UT Austin president Gregory L. Fenves said in a release that he is grateful to the board and Eltife for “prioritizing students and investing in the future of our great state."
"Chairman Eltife understands that college affordability is one of the most critical issues affecting all Texans,” Fenves said. “Thanks to his leadership and the board's action, this new endowment will go a long way toward making our university affordable for talented Texas students from every background and region."
The endowment will support undergraduates from across Texas, including first-year through fourth-year and transfer students. The Permanent University Fund includes money from oil and gas royalties earned on state-owned land in West Texas.
UT Austin has an annual average undergraduate in-state tuition and fees of $10,314, less than 12 other Texas public universities, according to data published by the Texas Higher Education Coordinating Board.
In 2016, Fenves committed $7.5 million a year to increase financial aid for middle-income students. Two years later, he added an additional $5 million to that funding and launched the first phase of the Texas Advance Commitment, which currently provides full tuition assistance for students from families earning up to $30,000 a year and guaranteed financial aid for qualified families earning up to $100,000.

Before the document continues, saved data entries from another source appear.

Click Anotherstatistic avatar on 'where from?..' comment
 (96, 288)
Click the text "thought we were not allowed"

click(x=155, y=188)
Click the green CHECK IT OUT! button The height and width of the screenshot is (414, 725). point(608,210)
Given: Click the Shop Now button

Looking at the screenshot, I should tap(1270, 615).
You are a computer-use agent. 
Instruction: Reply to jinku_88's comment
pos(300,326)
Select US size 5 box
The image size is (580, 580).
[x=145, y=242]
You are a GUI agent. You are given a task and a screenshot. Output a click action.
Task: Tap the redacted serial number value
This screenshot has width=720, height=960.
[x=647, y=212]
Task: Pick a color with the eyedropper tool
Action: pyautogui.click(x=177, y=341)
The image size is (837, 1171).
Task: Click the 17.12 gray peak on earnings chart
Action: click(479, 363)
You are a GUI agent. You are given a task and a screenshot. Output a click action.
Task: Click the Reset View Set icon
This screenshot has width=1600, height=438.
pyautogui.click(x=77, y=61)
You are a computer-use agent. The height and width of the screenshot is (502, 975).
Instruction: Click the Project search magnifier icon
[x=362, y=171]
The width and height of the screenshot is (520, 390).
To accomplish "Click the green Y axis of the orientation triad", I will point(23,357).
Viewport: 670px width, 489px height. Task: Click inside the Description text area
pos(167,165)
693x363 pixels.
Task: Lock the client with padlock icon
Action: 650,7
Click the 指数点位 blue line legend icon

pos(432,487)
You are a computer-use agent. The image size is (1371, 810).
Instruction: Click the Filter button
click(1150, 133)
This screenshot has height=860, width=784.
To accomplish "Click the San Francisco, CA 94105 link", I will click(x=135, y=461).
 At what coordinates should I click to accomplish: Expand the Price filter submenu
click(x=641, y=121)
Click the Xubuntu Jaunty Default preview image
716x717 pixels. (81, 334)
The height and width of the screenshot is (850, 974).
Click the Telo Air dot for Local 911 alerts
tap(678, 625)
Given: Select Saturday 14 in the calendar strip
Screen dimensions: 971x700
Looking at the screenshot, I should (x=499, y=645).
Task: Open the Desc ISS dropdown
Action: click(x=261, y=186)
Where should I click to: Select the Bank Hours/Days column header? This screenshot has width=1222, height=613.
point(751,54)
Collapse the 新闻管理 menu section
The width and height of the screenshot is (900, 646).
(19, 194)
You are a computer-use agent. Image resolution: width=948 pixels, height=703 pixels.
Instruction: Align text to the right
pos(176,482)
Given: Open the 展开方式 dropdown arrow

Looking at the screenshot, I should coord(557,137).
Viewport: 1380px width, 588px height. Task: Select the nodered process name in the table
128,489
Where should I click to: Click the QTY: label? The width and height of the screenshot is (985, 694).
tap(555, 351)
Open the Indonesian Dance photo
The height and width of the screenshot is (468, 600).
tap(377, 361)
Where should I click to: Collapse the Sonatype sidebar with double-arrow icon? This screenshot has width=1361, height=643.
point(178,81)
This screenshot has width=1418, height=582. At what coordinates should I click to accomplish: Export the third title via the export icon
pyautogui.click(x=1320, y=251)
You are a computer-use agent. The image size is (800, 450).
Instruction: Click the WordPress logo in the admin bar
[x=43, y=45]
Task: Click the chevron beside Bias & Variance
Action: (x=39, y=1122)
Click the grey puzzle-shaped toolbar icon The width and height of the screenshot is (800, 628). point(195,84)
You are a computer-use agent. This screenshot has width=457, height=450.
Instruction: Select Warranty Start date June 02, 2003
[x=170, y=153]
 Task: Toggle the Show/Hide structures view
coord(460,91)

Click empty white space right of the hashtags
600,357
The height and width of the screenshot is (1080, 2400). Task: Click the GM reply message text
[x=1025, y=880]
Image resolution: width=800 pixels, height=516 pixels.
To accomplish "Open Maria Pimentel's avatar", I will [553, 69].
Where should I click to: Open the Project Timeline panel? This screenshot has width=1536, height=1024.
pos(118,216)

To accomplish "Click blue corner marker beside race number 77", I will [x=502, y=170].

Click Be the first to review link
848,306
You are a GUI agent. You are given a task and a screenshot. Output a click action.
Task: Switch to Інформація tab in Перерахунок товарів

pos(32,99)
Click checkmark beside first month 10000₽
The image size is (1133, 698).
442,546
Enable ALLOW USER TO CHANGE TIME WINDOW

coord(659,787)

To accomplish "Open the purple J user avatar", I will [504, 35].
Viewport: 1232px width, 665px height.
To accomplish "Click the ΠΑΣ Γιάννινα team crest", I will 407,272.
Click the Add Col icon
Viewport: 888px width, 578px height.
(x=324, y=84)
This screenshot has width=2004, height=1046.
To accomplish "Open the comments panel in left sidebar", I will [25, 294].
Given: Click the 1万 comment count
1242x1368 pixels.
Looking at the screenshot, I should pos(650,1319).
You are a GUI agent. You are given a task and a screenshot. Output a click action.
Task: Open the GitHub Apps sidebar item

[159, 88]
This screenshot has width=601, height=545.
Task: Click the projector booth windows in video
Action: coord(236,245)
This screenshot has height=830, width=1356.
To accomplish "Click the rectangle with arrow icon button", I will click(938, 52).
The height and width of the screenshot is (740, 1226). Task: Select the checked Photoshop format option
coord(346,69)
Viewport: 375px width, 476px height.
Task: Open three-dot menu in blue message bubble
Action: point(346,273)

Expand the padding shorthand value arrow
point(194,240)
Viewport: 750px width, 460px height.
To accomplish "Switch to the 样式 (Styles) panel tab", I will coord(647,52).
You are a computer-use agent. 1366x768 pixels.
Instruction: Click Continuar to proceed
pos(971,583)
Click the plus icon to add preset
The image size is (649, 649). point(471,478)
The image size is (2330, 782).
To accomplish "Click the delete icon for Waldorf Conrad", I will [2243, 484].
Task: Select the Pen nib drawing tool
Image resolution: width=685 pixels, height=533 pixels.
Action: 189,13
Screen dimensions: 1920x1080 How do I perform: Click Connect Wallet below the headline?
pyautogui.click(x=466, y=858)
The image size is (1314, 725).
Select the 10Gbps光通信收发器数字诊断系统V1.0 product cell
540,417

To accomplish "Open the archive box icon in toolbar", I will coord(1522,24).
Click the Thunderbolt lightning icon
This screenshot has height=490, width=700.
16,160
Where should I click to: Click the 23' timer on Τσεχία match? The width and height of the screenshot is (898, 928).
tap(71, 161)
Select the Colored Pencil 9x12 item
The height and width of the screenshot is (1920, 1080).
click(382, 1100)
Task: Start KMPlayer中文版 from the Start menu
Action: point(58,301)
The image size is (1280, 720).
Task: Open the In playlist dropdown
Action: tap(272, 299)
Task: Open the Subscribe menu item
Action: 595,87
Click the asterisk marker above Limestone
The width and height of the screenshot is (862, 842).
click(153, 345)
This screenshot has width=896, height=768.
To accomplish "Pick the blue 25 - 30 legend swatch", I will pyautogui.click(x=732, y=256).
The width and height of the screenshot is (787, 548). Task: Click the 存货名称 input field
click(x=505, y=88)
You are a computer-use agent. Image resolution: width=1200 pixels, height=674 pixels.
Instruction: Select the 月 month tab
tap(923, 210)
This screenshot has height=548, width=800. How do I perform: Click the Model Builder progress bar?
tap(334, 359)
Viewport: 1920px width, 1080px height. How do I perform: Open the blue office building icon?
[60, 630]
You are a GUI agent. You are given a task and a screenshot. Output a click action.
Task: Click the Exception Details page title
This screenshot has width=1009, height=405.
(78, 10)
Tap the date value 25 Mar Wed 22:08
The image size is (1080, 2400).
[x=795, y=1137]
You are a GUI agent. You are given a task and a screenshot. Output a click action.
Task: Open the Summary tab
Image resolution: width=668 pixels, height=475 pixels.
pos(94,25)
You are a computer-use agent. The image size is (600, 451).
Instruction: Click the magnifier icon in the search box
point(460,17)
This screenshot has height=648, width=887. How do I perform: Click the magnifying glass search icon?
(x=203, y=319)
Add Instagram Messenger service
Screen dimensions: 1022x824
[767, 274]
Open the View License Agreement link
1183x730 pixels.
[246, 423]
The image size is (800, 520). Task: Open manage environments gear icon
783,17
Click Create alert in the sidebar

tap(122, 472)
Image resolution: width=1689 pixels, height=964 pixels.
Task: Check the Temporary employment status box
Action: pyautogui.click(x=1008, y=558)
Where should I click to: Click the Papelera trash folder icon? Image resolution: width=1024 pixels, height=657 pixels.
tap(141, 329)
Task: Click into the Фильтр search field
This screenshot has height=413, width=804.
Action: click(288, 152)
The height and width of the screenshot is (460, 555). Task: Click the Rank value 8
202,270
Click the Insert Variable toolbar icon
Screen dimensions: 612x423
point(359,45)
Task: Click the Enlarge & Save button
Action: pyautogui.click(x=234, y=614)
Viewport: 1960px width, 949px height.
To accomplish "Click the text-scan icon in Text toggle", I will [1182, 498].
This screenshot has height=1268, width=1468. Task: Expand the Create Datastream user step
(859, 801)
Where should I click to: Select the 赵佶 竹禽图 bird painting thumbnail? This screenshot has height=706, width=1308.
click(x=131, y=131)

More than 4,000 students were supported through the Texas Advance Commitment during the first year of implementation.
According to the release, UT will continue to draw funding from multiple sources, including federal Pell grants, and the TEXAS Grants program, which received additional support from the Texas Legislature this year. The funds from the new endowment will then be used to supplement grants and scholarships. The Texas Advance Commitment does not rely on loans or require students to pay back any funds.